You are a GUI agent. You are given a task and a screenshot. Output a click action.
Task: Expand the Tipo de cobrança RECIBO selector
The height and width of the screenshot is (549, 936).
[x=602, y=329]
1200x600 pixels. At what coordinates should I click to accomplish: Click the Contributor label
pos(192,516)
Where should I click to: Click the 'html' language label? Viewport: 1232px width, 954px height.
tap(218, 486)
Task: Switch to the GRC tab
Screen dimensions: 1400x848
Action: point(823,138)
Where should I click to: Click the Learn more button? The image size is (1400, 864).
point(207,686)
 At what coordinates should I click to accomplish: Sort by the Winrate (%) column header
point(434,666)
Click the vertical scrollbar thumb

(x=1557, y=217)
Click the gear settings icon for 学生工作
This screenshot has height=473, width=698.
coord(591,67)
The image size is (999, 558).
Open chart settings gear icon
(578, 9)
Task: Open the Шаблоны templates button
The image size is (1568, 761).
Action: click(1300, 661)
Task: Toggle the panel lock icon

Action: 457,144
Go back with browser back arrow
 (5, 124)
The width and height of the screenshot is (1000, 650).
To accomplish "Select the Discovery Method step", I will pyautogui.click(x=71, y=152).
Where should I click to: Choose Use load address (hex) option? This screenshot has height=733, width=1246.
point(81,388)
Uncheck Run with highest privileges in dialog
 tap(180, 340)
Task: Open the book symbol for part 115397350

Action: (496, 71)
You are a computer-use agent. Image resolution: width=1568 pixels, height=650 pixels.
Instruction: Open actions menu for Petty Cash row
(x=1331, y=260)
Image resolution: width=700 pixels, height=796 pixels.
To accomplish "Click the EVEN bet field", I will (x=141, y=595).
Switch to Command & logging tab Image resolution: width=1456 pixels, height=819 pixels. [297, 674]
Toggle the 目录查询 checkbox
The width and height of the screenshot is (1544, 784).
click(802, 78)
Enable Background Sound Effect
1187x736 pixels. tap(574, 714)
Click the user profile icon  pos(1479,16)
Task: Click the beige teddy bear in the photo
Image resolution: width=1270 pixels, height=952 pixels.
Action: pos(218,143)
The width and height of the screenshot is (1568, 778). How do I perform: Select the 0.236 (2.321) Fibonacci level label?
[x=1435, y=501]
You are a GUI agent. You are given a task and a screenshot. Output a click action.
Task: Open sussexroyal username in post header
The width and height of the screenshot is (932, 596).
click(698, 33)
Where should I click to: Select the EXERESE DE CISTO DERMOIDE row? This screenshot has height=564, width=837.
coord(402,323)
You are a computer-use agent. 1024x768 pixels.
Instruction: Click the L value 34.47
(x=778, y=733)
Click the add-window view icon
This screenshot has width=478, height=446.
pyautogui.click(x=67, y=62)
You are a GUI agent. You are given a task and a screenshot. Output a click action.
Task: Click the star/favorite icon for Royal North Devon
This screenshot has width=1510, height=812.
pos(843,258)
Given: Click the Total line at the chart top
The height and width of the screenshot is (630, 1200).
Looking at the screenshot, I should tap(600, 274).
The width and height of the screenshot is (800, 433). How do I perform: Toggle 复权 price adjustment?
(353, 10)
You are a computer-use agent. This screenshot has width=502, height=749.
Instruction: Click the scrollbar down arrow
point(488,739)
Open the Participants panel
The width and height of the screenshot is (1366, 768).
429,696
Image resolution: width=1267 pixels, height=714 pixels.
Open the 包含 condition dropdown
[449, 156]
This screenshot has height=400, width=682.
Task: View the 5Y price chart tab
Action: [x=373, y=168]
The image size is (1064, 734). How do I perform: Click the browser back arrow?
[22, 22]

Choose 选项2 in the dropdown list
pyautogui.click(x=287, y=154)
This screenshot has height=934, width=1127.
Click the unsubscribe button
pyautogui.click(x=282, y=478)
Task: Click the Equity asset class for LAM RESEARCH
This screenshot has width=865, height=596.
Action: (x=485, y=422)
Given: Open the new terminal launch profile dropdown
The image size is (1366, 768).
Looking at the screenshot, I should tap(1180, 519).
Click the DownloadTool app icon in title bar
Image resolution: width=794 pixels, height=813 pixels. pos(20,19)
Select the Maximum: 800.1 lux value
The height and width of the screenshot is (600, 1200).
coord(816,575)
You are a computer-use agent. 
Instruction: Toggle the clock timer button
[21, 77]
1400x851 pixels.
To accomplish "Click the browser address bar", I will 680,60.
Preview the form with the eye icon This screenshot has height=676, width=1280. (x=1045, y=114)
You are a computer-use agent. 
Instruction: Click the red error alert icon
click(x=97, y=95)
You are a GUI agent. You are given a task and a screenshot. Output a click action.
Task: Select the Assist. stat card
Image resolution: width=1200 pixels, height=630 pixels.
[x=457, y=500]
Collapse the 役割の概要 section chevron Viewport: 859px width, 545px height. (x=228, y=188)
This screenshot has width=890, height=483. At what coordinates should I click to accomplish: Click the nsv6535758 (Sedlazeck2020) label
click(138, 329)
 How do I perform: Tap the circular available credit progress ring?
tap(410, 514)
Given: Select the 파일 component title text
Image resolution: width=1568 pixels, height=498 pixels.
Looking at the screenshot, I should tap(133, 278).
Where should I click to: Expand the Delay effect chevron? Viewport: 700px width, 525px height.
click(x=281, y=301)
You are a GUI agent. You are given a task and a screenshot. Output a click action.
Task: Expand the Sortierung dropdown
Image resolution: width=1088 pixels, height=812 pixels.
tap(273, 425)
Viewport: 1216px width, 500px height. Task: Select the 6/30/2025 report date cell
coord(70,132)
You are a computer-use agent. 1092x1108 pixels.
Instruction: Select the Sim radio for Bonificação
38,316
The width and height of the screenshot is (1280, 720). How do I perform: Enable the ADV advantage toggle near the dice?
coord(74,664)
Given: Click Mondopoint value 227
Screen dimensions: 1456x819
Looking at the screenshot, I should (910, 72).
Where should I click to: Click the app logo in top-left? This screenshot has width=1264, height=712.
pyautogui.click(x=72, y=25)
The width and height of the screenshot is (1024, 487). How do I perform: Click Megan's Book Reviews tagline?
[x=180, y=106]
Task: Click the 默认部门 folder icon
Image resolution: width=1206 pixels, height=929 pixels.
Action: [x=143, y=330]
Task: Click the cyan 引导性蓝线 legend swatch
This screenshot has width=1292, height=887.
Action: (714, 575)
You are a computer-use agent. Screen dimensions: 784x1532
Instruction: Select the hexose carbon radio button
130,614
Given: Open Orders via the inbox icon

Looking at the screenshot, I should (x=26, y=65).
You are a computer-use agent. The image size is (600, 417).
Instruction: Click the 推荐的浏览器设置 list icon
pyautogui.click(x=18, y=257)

● ● ● ●

## TASK STATEMENT
Starting from the first line above, copy the data through to the last line exactly.

## EXERCISE OUTPUT
You are a GUI agent. You are given a task and a screenshot. Output a click action.
Task: Expand the Tipo de cobrança RECIBO selector
The height and width of the screenshot is (549, 936).
[x=602, y=329]
1200x600 pixels. At what coordinates should I click to accomplish: Click the Contributor label
pos(192,516)
Where should I click to: Click the 'html' language label? Viewport: 1232px width, 954px height.
tap(218, 486)
Task: Switch to the GRC tab
Screen dimensions: 1400x848
Action: point(823,138)
Where should I click to: Click the Learn more button? The image size is (1400, 864).
point(207,686)
 At what coordinates should I click to accomplish: Sort by the Winrate (%) column header
point(434,666)
Click the vertical scrollbar thumb

(x=1557, y=217)
Click the gear settings icon for 学生工作
This screenshot has height=473, width=698.
coord(591,67)
The image size is (999, 558).
Open chart settings gear icon
(578, 9)
Task: Open the Шаблоны templates button
The image size is (1568, 761).
Action: click(1300, 661)
Task: Toggle the panel lock icon

Action: 457,144
Go back with browser back arrow
 (5, 124)
The width and height of the screenshot is (1000, 650).
To accomplish "Select the Discovery Method step", I will pyautogui.click(x=71, y=152).
Where should I click to: Choose Use load address (hex) option? This screenshot has height=733, width=1246.
point(81,388)
Uncheck Run with highest privileges in dialog
 tap(180, 340)
Task: Open the book symbol for part 115397350

Action: (496, 71)
You are a computer-use agent. Image resolution: width=1568 pixels, height=650 pixels.
Instruction: Open actions menu for Petty Cash row
(x=1331, y=260)
Image resolution: width=700 pixels, height=796 pixels.
To accomplish "Click the EVEN bet field", I will (x=141, y=595).
Switch to Command & logging tab Image resolution: width=1456 pixels, height=819 pixels. [297, 674]
Toggle the 目录查询 checkbox
The width and height of the screenshot is (1544, 784).
click(802, 78)
Enable Background Sound Effect
1187x736 pixels. tap(574, 714)
Click the user profile icon  pos(1479,16)
Task: Click the beige teddy bear in the photo
Image resolution: width=1270 pixels, height=952 pixels.
Action: pos(218,143)
The width and height of the screenshot is (1568, 778). How do I perform: Select the 0.236 (2.321) Fibonacci level label?
[x=1435, y=501]
You are a GUI agent. You are given a task and a screenshot. Output a click action.
Task: Open sussexroyal username in post header
The width and height of the screenshot is (932, 596).
click(698, 33)
Where should I click to: Select the EXERESE DE CISTO DERMOIDE row? This screenshot has height=564, width=837.
coord(402,323)
You are a computer-use agent. 1024x768 pixels.
Instruction: Click the L value 34.47
(x=778, y=733)
Click the add-window view icon
This screenshot has width=478, height=446.
pyautogui.click(x=67, y=62)
You are a GUI agent. You are given a task and a screenshot. Output a click action.
Task: Click the star/favorite icon for Royal North Devon
This screenshot has width=1510, height=812.
pos(843,258)
Given: Click the Total line at the chart top
The height and width of the screenshot is (630, 1200).
Looking at the screenshot, I should tap(600, 274).
The width and height of the screenshot is (800, 433). How do I perform: Toggle 复权 price adjustment?
(353, 10)
You are a computer-use agent. This screenshot has width=502, height=749.
Instruction: Click the scrollbar down arrow
point(488,739)
Open the Participants panel
The width and height of the screenshot is (1366, 768).
429,696
Image resolution: width=1267 pixels, height=714 pixels.
Open the 包含 condition dropdown
[449, 156]
This screenshot has height=400, width=682.
Task: View the 5Y price chart tab
Action: [x=373, y=168]
The image size is (1064, 734). How do I perform: Click the browser back arrow?
[22, 22]

Choose 选项2 in the dropdown list
pyautogui.click(x=287, y=154)
This screenshot has height=934, width=1127.
Click the unsubscribe button
pyautogui.click(x=282, y=478)
Task: Click the Equity asset class for LAM RESEARCH
This screenshot has width=865, height=596.
Action: (x=485, y=422)
Given: Open the new terminal launch profile dropdown
The image size is (1366, 768).
Looking at the screenshot, I should tap(1180, 519).
Click the DownloadTool app icon in title bar
Image resolution: width=794 pixels, height=813 pixels. pos(20,19)
Select the Maximum: 800.1 lux value
The height and width of the screenshot is (600, 1200).
coord(816,575)
You are a computer-use agent. 
Instruction: Toggle the clock timer button
[21, 77]
1400x851 pixels.
To accomplish "Click the browser address bar", I will 680,60.
Preview the form with the eye icon This screenshot has height=676, width=1280. (x=1045, y=114)
You are a computer-use agent. 
Instruction: Click the red error alert icon
click(x=97, y=95)
You are a GUI agent. You are given a task and a screenshot. Output a click action.
Task: Select the Assist. stat card
Image resolution: width=1200 pixels, height=630 pixels.
[x=457, y=500]
Collapse the 役割の概要 section chevron Viewport: 859px width, 545px height. (x=228, y=188)
This screenshot has width=890, height=483. At what coordinates should I click to accomplish: Click the nsv6535758 (Sedlazeck2020) label
click(138, 329)
 How do I perform: Tap the circular available credit progress ring?
tap(410, 514)
Given: Select the 파일 component title text
Image resolution: width=1568 pixels, height=498 pixels.
Looking at the screenshot, I should tap(133, 278).
Where should I click to: Expand the Delay effect chevron? Viewport: 700px width, 525px height.
click(x=281, y=301)
You are a GUI agent. You are given a task and a screenshot. Output a click action.
Task: Expand the Sortierung dropdown
Image resolution: width=1088 pixels, height=812 pixels.
tap(273, 425)
Viewport: 1216px width, 500px height. Task: Select the 6/30/2025 report date cell
coord(70,132)
You are a computer-use agent. 1092x1108 pixels.
Instruction: Select the Sim radio for Bonificação
38,316
The width and height of the screenshot is (1280, 720). How do I perform: Enable the ADV advantage toggle near the dice?
coord(74,664)
Given: Click Mondopoint value 227
Screen dimensions: 1456x819
Looking at the screenshot, I should (910, 72).
Where should I click to: Click the app logo in top-left? This screenshot has width=1264, height=712.
pyautogui.click(x=72, y=25)
The width and height of the screenshot is (1024, 487). How do I perform: Click Megan's Book Reviews tagline?
[x=180, y=106]
Task: Click the 默认部门 folder icon
Image resolution: width=1206 pixels, height=929 pixels.
Action: [x=143, y=330]
Task: Click the cyan 引导性蓝线 legend swatch
This screenshot has width=1292, height=887.
Action: (714, 575)
You are a computer-use agent. Screen dimensions: 784x1532
Instruction: Select the hexose carbon radio button
130,614
Given: Open Orders via the inbox icon

Looking at the screenshot, I should (x=26, y=65).
You are a computer-use agent. The image size is (600, 417).
Instruction: Click the 推荐的浏览器设置 list icon
pyautogui.click(x=18, y=257)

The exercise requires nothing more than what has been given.